French: “Ce quatrième album de Guided by Voices en deux ans, le 21ème du groupe, vient de parvenir à recapturer la jubilation Power Pop des créations mid-90′ du groupe. Motivational Jumpsuit redonne également vie à toutes les influences de rock progressif que le groupe avait récemment laissé de côté. C’est un peu comme-ci Robert Pollard venait tout juste de sortir d’une période d’hibernation à la Han Solo. Et il n’a surement pas pris autant de plaisir à enregistrer un album que depuis le Our Cubehouse Still Rocks des Boston Spaceships. Chaque fan de Guided by Voices, ou de Robert Pollard en général, sait que chaque chef d’œuvre est entouré de trois ou quatre albums qui le ramènent à un aspect plus humain. C’est la raison pour quoi ce groupe est si attachant. Guided by Voices est un groupe irrégulier. Il arrive qu’il ne vise pas toujours juste, mais avec Motivational Jumpsuit, il vient assurément de renvoyer tout le monde dans ses cordes.”
English: “With Guided By Voices fourth full length in the two years since they have reformed, and 21st overall, they have finally recaptured some of the effortless power-pop jubilation of their classic mid-nineties run. On Motivational Jumpsuit (because why not name an album that?) they have trimmed all of the prog-rock tendencies that had slogged down their last three records and aimed straight for short lean bursts. It’s as if Robert Pollard had been recovering after being frozen in carbonite like Han Solo and has now thawed out to return to battle. Not since the Boston Spaceships’ Our Cubehouse Still Rocks has it sounded like he has had this much fun while recording. Of course that may be a result of the material as this ranks up with some of their best in any period of their career. To be a true fan of Guided by Voices, or any Robert Pollard project, you have to know that you take the good with the bad. For every masterpiece there are three or four albums that bring them down to human level. That is what is so endearing about them. They are the band that swings not only towards the fences, but the band that swing at every single pitch. Sometimes they strike out, but this time, they have made some contact and sent that motherfucker to the cheap seats.”.
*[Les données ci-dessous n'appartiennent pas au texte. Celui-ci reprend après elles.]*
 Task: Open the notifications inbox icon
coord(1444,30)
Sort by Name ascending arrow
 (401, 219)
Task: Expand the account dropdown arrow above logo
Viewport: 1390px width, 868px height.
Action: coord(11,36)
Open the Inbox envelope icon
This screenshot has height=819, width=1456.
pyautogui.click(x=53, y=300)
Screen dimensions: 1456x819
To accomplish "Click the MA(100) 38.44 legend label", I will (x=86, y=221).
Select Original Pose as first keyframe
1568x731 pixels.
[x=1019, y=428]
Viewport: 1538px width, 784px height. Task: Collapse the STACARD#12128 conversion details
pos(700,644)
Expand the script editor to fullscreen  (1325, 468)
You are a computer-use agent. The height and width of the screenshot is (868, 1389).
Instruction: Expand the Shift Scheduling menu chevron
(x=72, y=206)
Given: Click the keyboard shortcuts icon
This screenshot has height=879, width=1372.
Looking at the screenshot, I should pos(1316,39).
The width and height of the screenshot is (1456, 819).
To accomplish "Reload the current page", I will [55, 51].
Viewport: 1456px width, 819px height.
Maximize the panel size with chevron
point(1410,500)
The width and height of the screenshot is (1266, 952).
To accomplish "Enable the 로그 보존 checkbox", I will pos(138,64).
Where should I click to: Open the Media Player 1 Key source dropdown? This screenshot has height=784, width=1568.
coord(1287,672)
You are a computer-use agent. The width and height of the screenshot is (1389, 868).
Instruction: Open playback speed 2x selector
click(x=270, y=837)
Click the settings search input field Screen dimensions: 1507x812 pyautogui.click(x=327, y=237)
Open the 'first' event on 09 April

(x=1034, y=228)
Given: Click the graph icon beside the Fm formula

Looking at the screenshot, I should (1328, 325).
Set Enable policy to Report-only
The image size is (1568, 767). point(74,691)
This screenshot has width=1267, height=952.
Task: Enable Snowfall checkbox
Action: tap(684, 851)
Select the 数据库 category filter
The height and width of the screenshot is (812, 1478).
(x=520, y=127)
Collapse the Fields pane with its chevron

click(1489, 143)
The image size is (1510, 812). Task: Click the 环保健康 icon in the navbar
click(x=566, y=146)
Les amis, place à présent à la critique track-by-track, et il y a encore beaucoup à dire :
- Littlest League Possible : “Gonna have a lot of fun”. Voilà quelques mots introductifs que l’on aime entendre. Ce morceau, le premier d’une longue série de 20 titres, est également l’un des meilleurs d’entre eux. Sans faire de concession, Robert Pollard active la machine lo-fi sans crainte d’effrayer les oreilles les plus sensibles. Faut-il par ailleurs y voir une réponse au “Major Leagues” de Pavement ? C’est fort probable. Disons qu’en tout cas, on aimerait bien.
- Until Next Time : Premières apparition de la guitare acoustique. Celle qui aura fait la légende de GBV. Celle qui parvient à traduire toute la puissance des groupes punk anglais, celle qui lead une guitare électrique comme aucune autre.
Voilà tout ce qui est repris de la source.